We have an aging population of cave(rn) divers. The diving “zealots” who pioneered this activity in the 1960s and 1970s are now getting older (present company excluded, of course!), and are exhibiting health issues consistent with their age. The newer divers often are older as well, as they are the ones who have the disposable income to participate. Both groups may have diagnosed, or even undiagnosed, health issues such as high blood pressure, coronary artery disease, poor physical conditioning, or other problems that cause or contribute to fatalities.
The aforementioned issue involves only two large subpopulation of cave(rn) divers. The third major subgroup are the younger or mid-aged diving “zealots” who are fit and dive regularly. However, this group is not immune to problems. One potential issue is that of complacency. Many of these divers cave dive regularly, sometime two to three times weekly. With this level of activity, it is my observation, supported somewhat by fatality reports, that they begin to skip safety checks, dive briefings, dive planning, proper line protocols, or proper air rules. While they may get away with this decreased level of attention to detail in the short term, eventually some event may occur that then results in a fatality that otherwise may not have.

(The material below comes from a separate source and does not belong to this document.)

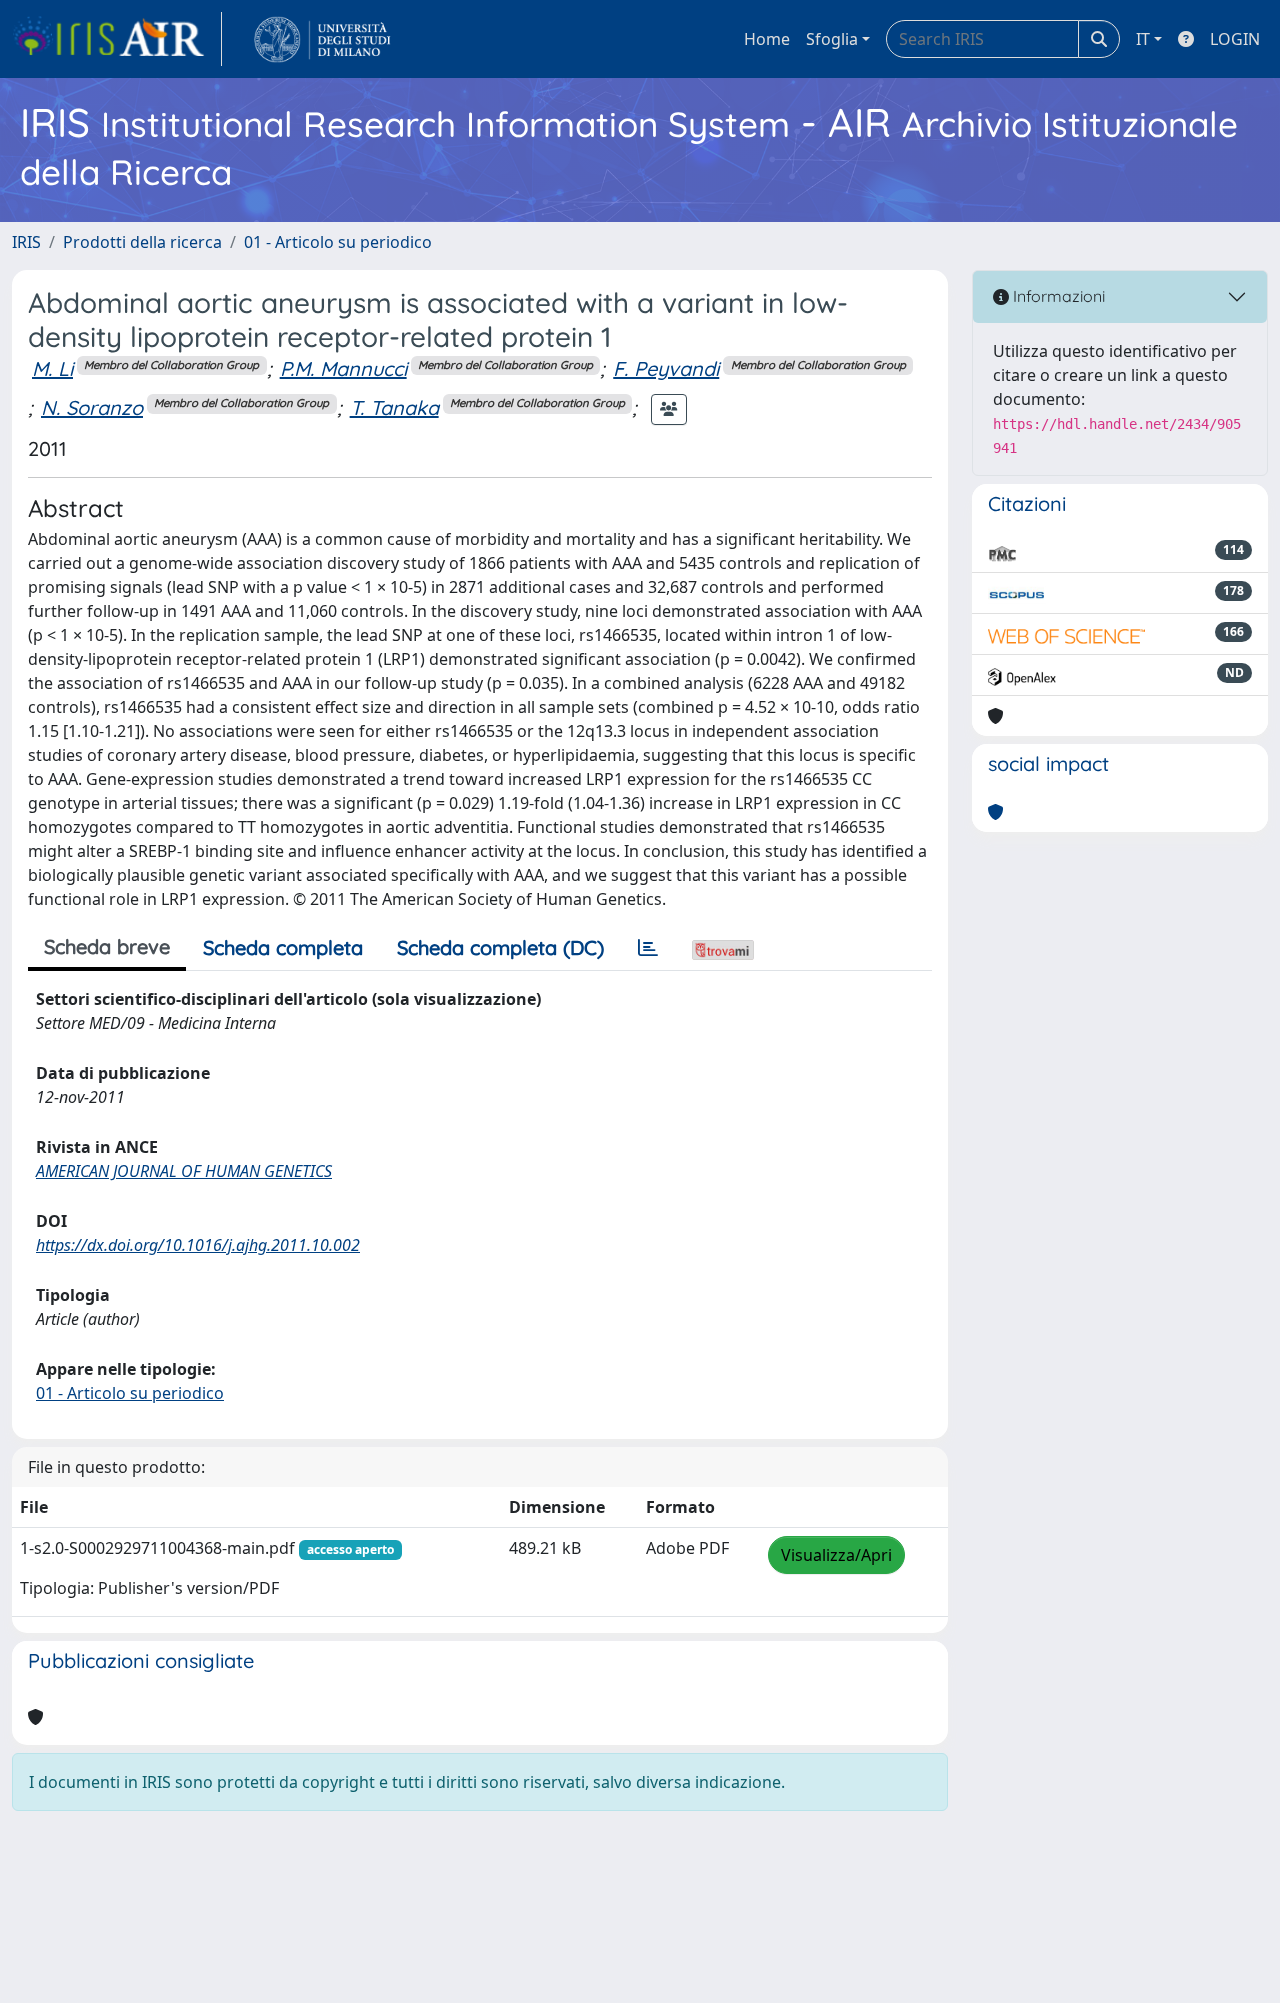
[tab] (648, 948)
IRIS (26, 242)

Finally, the issue of new or developmental technology seems to be playing a part in the number of increased fatalities in trained cave(rn) divers. Use of diver propulsion vehicles (DPVs), stage diving, side mount diving, and rebreathers have all played a part in some fatalities. Again, the population at most implicated in this issue are the younger or mid-aged cave divers who dive on a very regular basis.

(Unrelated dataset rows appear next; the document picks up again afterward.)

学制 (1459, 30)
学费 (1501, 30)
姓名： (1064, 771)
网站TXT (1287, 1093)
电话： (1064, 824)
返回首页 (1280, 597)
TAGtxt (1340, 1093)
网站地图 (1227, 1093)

This information is not complete. Some incidents yet remain to be entered and analyzed. In addition, I have not as yet looked at long term trends dealing with diving participation, either in terms of number of cave(rn) divers or number of cave(rn) dives made. Yet, the indications are that these trends are real and compelling. I suggest that every cave diver sits back and takes a look at what he/she is doing, and assess how these trends may pertain to you individually. As I complete further analysis on the accident database, you can expect further reports like this in the near future.
1. Bozanic JE and Halpern, RE, 1996, A statistical evaluation of cave diving fatalities," in Taylor, M. (ed), Proceedings of the 24th Annual Undersea and Hyperbaric Medical Society Pacific Chapter Scientific Meeting and Diver Conference, UHMS
2. Bozanic, JE, 1999, “Compilation of technical diving incident database,” in Stone, T. (ed), Proceedings of the 27th Annual Undersea and Hyperbaric Medical Society Pacific Chapter Scientific Meeting and Diver Conference, UHMS, 6 p.
3. -----, 2001, “Cave diving fatalities in 2000,” NACD Journal, Winter 2000/Spring 2001, pp. 23-26.
4. -----, 2001, “Cave diving fatalities in 2000,” Underwater Speleology, (28:2), pp. 6-8.
 While the database contains many incidents prior to 1973, that year was selected as prior to that time standardized training programs were generally unavailable, so the evaluation of those incidents in this context is nonsensical. Further articles on the topic will include data from that time period.